Ich versuchte nun mehr über diesen Fluch herauszufinden, doch scheiterte. Es war zum Verrückt werden. Ich wusste nicht mehr, was ich tun sollte. Was mich dann schlussendlich zum Friedhof getrieben hatte, wusste ich nicht. Ich suchte dein Grab und obwohl der Friedhof noch nicht mal groß ist, eher klein, überschaubar, brauchte ich einige Zeit es zu finden. Ich kannte diesen Ort schließlich noch nicht.
 

Jetzt bin ich aber hier, knie vor deinem Grab und rede mit dir. Es ist einfach nur lächerlich. Als könntest du, ein Toter, mir meine Fragen beantworten. Dennoch bin ich hier, habe sogar ein Räucherstäbchen für dich entzündet, und erhoffe mir irgendein Zeichen von dir.
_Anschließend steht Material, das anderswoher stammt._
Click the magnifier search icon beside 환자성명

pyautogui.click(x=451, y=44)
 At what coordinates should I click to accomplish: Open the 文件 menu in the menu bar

Irgendetwas, das mir helfen könnte zu verstehen.
 

Vielleicht hatte ich ja doch deinen Geist gesehen. Aber wenn dem so wäre, müsste dich doch irgendwas aus deinem Grab getrieben haben, irgendwas, das dir noch keine Ruhe lässt. Ich wüsste zu gerne, was es ist. Vielleicht finde ich das ja auch noch heraus. Aufgeben werde ich zumindest nicht so einfach. Irgendwann werde ich dein Geheimnis gelüftet haben und damit endlich wissen, was hier los ist, eher werde ich keine Ruhe geben.